▶ _Exercise brief_: Could you retype all of the entries below word for word?

● ● ● ● ●

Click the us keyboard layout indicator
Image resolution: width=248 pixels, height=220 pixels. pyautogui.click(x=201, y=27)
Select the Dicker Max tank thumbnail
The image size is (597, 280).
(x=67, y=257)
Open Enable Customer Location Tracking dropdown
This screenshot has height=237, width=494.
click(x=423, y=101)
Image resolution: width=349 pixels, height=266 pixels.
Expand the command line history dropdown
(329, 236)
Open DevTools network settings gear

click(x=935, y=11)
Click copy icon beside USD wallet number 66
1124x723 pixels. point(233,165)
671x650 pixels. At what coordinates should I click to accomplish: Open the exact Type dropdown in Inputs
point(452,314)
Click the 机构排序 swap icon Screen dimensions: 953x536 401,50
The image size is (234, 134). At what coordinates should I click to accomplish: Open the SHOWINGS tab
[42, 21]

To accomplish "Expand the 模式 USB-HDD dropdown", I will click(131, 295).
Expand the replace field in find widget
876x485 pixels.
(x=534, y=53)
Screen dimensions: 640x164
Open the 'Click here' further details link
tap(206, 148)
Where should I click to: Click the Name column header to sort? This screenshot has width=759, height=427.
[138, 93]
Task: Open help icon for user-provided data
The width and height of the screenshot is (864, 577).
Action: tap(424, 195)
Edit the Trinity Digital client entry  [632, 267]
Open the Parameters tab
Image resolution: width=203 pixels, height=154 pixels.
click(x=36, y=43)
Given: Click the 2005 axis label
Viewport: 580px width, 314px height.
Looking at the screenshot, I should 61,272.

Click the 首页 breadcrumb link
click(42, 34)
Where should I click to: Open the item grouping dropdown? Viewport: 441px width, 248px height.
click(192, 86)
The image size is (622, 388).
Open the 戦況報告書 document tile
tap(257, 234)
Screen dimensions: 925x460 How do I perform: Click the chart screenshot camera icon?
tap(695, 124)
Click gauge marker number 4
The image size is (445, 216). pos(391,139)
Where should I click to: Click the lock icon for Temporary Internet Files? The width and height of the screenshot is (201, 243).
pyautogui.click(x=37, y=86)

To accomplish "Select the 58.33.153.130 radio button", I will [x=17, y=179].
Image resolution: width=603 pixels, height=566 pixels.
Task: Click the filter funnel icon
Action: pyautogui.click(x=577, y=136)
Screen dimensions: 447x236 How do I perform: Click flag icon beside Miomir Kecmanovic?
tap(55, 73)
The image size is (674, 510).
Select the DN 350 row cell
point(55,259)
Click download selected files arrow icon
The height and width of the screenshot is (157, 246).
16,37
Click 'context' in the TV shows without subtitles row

● ● ● ● ●

▶ _Task output_:
Click the us keyboard layout indicator
Image resolution: width=248 pixels, height=220 pixels. pyautogui.click(x=201, y=27)
Select the Dicker Max tank thumbnail
The image size is (597, 280).
(x=67, y=257)
Open Enable Customer Location Tracking dropdown
This screenshot has height=237, width=494.
click(x=423, y=101)
Image resolution: width=349 pixels, height=266 pixels.
Expand the command line history dropdown
(329, 236)
Open DevTools network settings gear

click(x=935, y=11)
Click copy icon beside USD wallet number 66
1124x723 pixels. point(233,165)
671x650 pixels. At what coordinates should I click to accomplish: Open the exact Type dropdown in Inputs
point(452,314)
Click the 机构排序 swap icon Screen dimensions: 953x536 401,50
The image size is (234, 134). At what coordinates should I click to accomplish: Open the SHOWINGS tab
[42, 21]

To accomplish "Expand the 模式 USB-HDD dropdown", I will click(131, 295).
Expand the replace field in find widget
876x485 pixels.
(x=534, y=53)
Screen dimensions: 640x164
Open the 'Click here' further details link
tap(206, 148)
Where should I click to: Click the Name column header to sort? This screenshot has width=759, height=427.
[138, 93]
Task: Open help icon for user-provided data
The width and height of the screenshot is (864, 577).
Action: tap(424, 195)
Edit the Trinity Digital client entry  [632, 267]
Open the Parameters tab
Image resolution: width=203 pixels, height=154 pixels.
click(x=36, y=43)
Given: Click the 2005 axis label
Viewport: 580px width, 314px height.
Looking at the screenshot, I should 61,272.

Click the 首页 breadcrumb link
click(42, 34)
Where should I click to: Open the item grouping dropdown? Viewport: 441px width, 248px height.
click(192, 86)
The image size is (622, 388).
Open the 戦況報告書 document tile
tap(257, 234)
Screen dimensions: 925x460 How do I perform: Click the chart screenshot camera icon?
tap(695, 124)
Click gauge marker number 4
The image size is (445, 216). pos(391,139)
Where should I click to: Click the lock icon for Temporary Internet Files? The width and height of the screenshot is (201, 243).
pyautogui.click(x=37, y=86)

To accomplish "Select the 58.33.153.130 radio button", I will [x=17, y=179].
Image resolution: width=603 pixels, height=566 pixels.
Task: Click the filter funnel icon
Action: pyautogui.click(x=577, y=136)
Screen dimensions: 447x236 How do I perform: Click flag icon beside Miomir Kecmanovic?
tap(55, 73)
The image size is (674, 510).
Select the DN 350 row cell
point(55,259)
Click download selected files arrow icon
The height and width of the screenshot is (157, 246).
16,37
Click 'context' in the TV shows without subtitles row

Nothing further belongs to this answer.